Sembra davvero una spy-story di quart’ordine degli anni Settanta ma a me mette i brividi, vista la posta in palio per gli Usa in questo momento: ovvero, l’esistenza stessa del loro sistema finanziario e il suo ruolo a livello geopolitico. Pensate che esageri? Ecco cosa scriveva nel suo ultimo report agli investitori Crispin Odey, capo del fondo speculativo Odey Asset Management: «Penso che il mercato equities sarà devastato. Le principali economie stanno entrando in un recessione che verrà ricordata per i prossimi cento anni, quindi il mio consiglio è quello di cogliere l’opportunità ribassista molto netta per andare short sui titoli azionari, un’opportunità grande almeno come quella palesatasi nel biennio 2007-2009. Siamo nella prima fase della rotazione al ribasso ed è troppo presto per dire quando accadrà, visto che un cambiamento di questa magnitudo porta con sé nelle prime fasi solo nebbia e oscurità». 
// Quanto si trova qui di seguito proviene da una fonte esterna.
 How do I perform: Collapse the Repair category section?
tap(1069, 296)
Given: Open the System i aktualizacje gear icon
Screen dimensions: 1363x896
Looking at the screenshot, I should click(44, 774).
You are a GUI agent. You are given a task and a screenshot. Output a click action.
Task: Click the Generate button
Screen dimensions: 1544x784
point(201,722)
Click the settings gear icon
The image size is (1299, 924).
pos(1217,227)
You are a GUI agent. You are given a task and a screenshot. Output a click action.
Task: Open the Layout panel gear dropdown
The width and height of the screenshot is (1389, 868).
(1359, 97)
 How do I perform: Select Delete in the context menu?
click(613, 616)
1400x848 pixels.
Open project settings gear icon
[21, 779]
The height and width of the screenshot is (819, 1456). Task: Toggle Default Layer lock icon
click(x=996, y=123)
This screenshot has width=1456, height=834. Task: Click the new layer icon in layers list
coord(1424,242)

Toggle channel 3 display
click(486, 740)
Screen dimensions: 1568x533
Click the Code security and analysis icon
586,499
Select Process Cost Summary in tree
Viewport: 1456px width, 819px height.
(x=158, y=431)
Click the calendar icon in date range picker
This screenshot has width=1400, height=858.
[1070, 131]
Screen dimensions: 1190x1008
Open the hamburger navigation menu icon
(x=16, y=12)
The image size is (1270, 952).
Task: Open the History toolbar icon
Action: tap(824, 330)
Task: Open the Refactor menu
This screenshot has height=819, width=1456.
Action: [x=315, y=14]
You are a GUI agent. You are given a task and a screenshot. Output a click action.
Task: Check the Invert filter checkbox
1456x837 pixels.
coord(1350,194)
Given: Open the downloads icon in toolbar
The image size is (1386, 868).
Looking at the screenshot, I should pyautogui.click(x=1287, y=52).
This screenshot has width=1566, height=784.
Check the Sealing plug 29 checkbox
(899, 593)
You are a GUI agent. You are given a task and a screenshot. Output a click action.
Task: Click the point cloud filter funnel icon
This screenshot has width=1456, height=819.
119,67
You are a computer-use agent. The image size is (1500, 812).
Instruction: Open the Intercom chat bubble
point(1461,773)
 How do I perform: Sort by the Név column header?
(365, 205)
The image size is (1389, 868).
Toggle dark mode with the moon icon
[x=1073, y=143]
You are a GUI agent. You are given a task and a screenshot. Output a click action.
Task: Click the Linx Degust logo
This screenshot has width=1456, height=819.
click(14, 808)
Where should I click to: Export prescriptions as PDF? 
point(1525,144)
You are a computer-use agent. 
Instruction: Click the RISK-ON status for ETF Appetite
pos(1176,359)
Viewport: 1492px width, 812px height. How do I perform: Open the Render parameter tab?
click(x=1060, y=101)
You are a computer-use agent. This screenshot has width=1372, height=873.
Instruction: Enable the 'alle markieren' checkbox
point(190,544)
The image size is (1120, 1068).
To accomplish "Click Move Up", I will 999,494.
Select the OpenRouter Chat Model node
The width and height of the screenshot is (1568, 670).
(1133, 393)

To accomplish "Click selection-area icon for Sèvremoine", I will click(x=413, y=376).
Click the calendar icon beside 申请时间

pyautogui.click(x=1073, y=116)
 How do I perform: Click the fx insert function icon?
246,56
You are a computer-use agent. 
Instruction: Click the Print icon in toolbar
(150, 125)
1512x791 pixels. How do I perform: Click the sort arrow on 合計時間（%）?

Da oggi, al netto delle decisioni del comitato monetario della Fed, potremo capire qualcosa di più. Una cosa è certa, però: nel caso – come già proposto lo scorso agosto dalla Gran Bretagna – oggi i ministri degli Esteri dell’Ue dovessero minacciare la limitazione delle operazione della Russia attraverso il sistema di transazione bancaria internazionale Swift, «la nostra reazione economica e sul piano generale sarà senza limiti», ha tuonato ieri il premier, Dmitry Medvedev. E la Russia sta già cercando di creare il suo sistema di pagamento interbancario internazionale, tanto che Ramilya Kanafina, vice-direttore del Dipartimento per il sistema di pagamento nazionale della Banca centrale russa, ha confermato come questo potrebbe già essere operativo dal prossimo mese di maggio. 

Unite a questo il piano per creare un sistema di pagamento bilaterale in valute nazionale, bypassando quindi il dollaro, allo studio da parte di Russia e Iran e capite da soli che l’America potrebbe davvero alzare la posta. E di molto.